Kenzō Kotani (小谷 憲三, Kotani Kenzō) (also known as Yasunori, 7 January 1909 – 1 March 2003) was the last Yasukuni Shrine swordsmith.

==Early history==
Kotani Kenzo was born on 7 January 1909 as the eldest son of a toolmaker in Kure, Hiroshima Prefecture. In his adolescent years he was apprenticed to his uncle Kajiyama Tokutaro (his mother's brother) who, along with his younger cousin Kajiyama Toshimichi, became sakite (sword assistants). In 1933 they were summoned to Tokyo to work at the Yasukuni Shrine.

The Army and Navy were concerned that the number of swords extant were too few to accommodate the needs of the growing officer corps.

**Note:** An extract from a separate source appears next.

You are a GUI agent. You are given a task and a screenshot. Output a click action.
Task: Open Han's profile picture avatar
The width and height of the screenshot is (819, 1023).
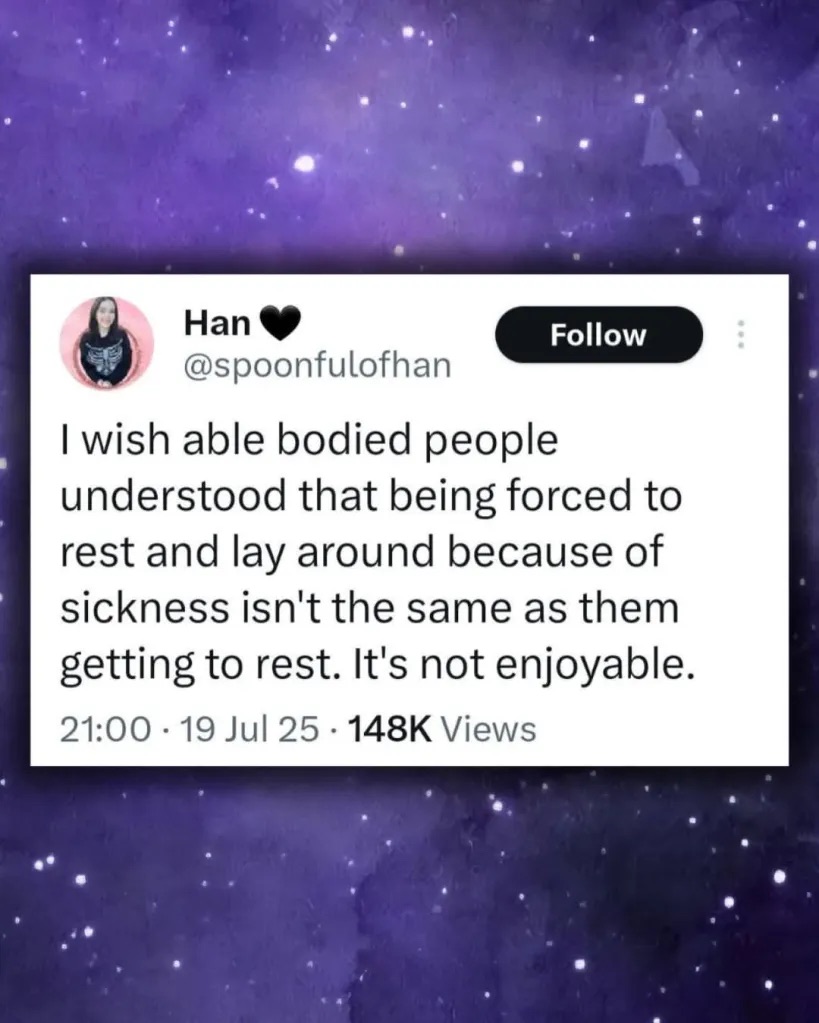click(106, 343)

With backing from the Household Ministry, the Army Ministry, and the Ministry of Culture, a swordsmithy (the Nihonto Tanrenkai, "Japan sword and forging society") was established on 8 July 1933. Kajiyama Yasutoku and Miyaguchi Yasuhiro were appointed as swordsmiths by Army Minister General Sadao Araki. The kanji 'Yasu' (靖) was taken from the shrine and affixed with a character from their personal names (nanori) to form their sword names. Kotani Kenzo and his cousin Kajiyama Toshimichi were their uncle's assistants.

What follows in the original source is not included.